ТЕКСТ
----------------------------------------

Впрочем, желание иметь «белую мебель» — разбавить свою мононациональную страну иностранцами, потому что так модно и престижно, — это, возможно, только повод, а не причина. Корейцы приглашают иностранцев на работу, так как понимают, что интернациональная среда сама по себе мотивирующий фактор и что опыт, даже чужой, никогда не бывает лишним. В Корее, как и везде, много программистов из Индии, но «белых» все еще очень мало — в маленьких городах дети до сих пор могут показывать на такого чужака пальцем. Заманить в корейские чеболи американцев или европейцев сложно, а главное — дорого.
— Инженеры из России и СНГ в этом смысле почти идеальный товар по соотношению цена-качество, — прагматично объясняет Дима Кравчук из Samsung Fine Chemicals.
Больше всего наших в «Самсунге», чья штаб-квартира находится в городке Сувон неподалеку от Сеула. Офисы «Самсунга» занимают целый квартал, именуемый Digital Valley — Цифровая Долина.
С Димой Москвитиным мы встречаемся во время обеденного перерыва на проходной и идем в японский ресторан. У Димы голубые глаза, светло-рыжие волосы и телосложение боксера. В толпе коллег — стройных невысоких молодых людей в рубашках и галстуках, темноволосых и смуглых — он смотрится настоящим комиксовым пришельцем. Впрочем, когда я спрашиваю, не было ли у него культурного шока от первого знакомства с Кореей, он отвечает:
— У меня был культурный шок, когда в 2000 году я из Таганрога переехал в Москву. С тех пор мне ничего не страшно.

----------------------------------------

Сохранённые записи данных:

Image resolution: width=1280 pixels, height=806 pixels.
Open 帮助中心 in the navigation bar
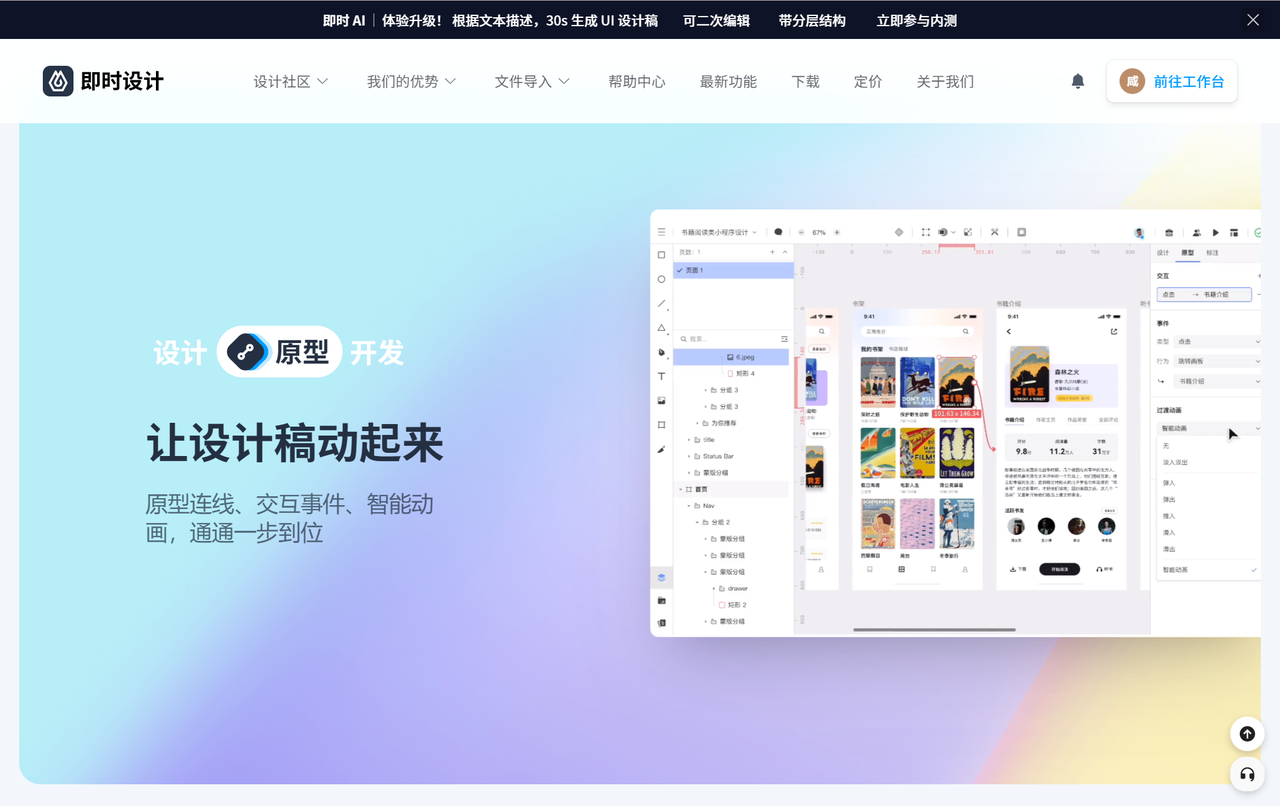pyautogui.click(x=636, y=81)
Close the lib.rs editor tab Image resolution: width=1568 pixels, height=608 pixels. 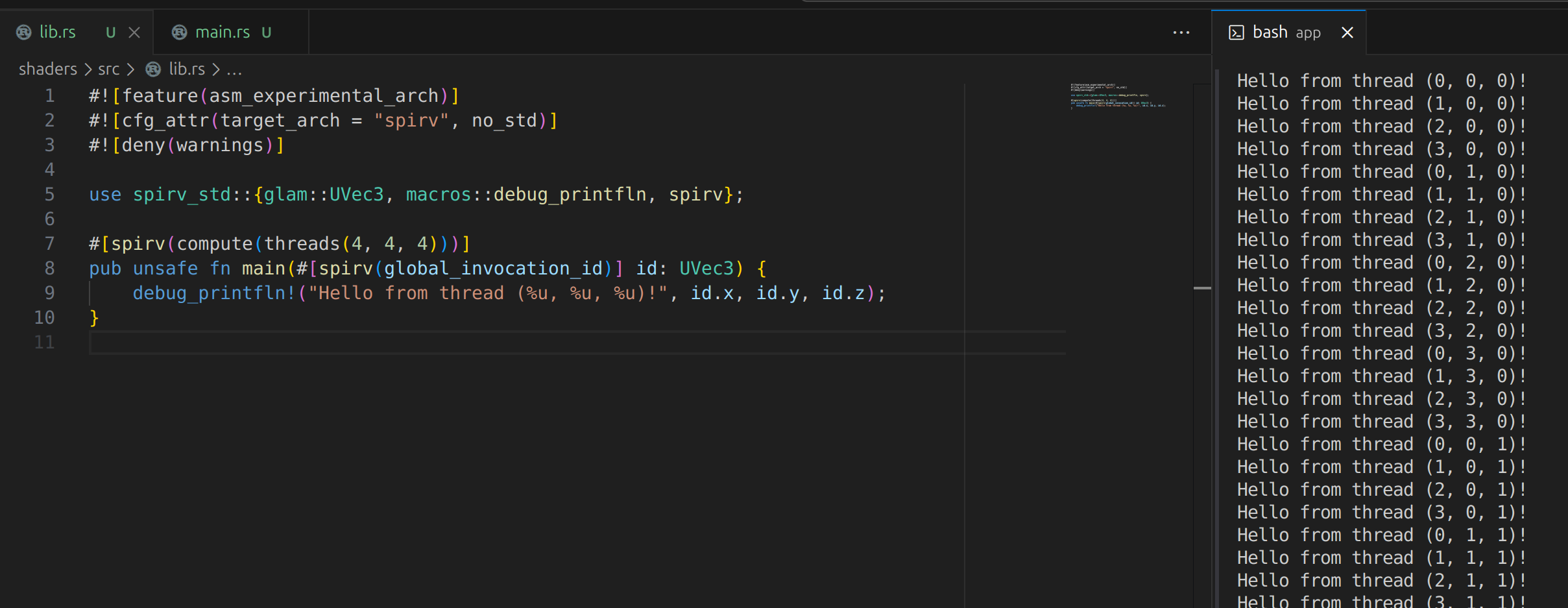(x=134, y=32)
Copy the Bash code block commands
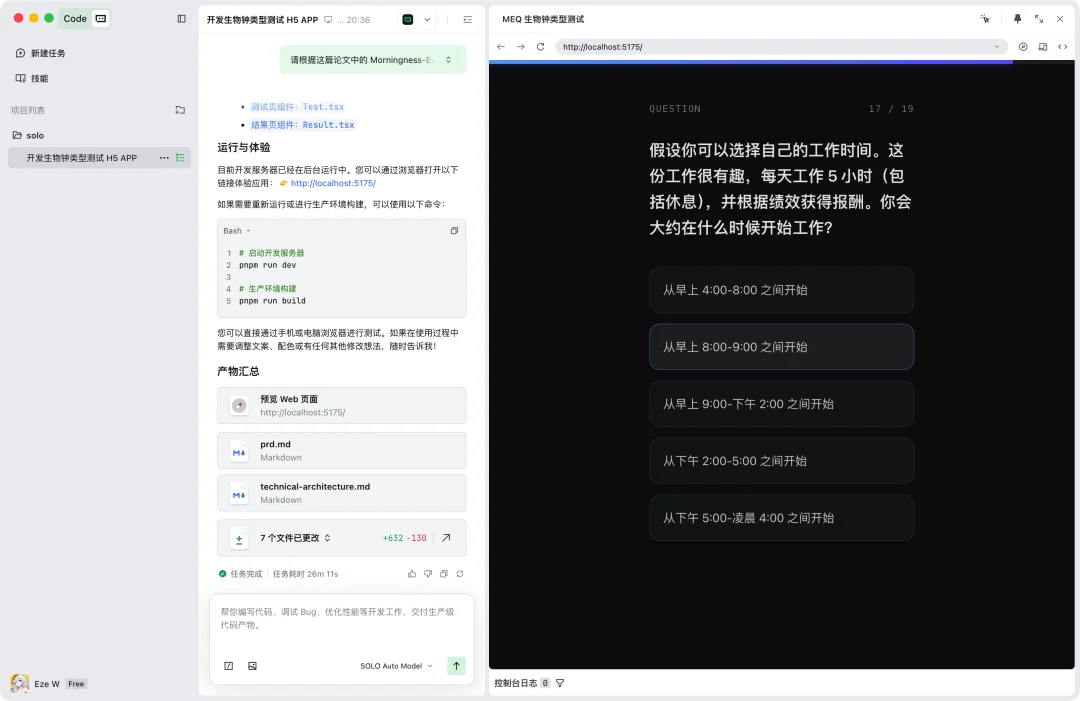1080x701 pixels. 454,230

----------------------------------------

Продолжите текст о российских инженерах в Корее, начав сразу после его последней фразы.

В Москве Дима работал в компании, выпускавшей оборудование для отслеживания переговоров по мобильным телефонам. Профессиональные шуточки вроде «МТС. Люди говорят. — ФСБ. Мы пишем» он отпускает до сих пор. В «Самсунге» Дима приложил руку к созданию смартфона на базе операционной системы «Андроид» — главного конкурента айфона. Говорит, что «белой мебелью» себя не чувствует:
— Я как-то так удачно попал, что на мне начали реально пахать чуть ли не с первого дня. У нас тут можно работать по-корейски и по-русски. Работать по-корейски — значит, часов по двенадцать в сутки, никогда не уходить раньше начальства, приходить в офис в выходные и так далее. Наши в основном работают по-русски: в шесть вечера встали из-за стола и привет. Но мой шеф на мне пашет по-корейски.
— Вы умеете что-то, чего корейцы не умеют?
— Я большой ходячий справочник. Я знаю не очень глубоко, но во многих областях, а корейцы в основном все узкие специалисты. Они приходят в фирму после университета и занимаются, как правило, только одной темой. А у меня больше опыта в разных сферах. Но вообще мне самому было страшно интересно поначалу, зачем я им нужен. На одной пьянке я не утерпел — спросил своего начальника, зачем меня взяли. Он «хороший» уже был. Приобнял меня и говорит: «You're a smart guy». Умный, мол. И еще сказал, что я мыслю по-другому.
Зачем нам Корея
Корея — это не просто заграница, это Марс. Здесь все другое: люди, буквы, рельеф, воздух. Что бы ни говорил Дима Москвитин про Таганрог и Москву, нужны очень веские причины, чтобы заставить живое существо так круто изменить среду обитания. И мне показалось, что деньги — действительно не главное, по крайней мере не единственное, что заставило их уехать.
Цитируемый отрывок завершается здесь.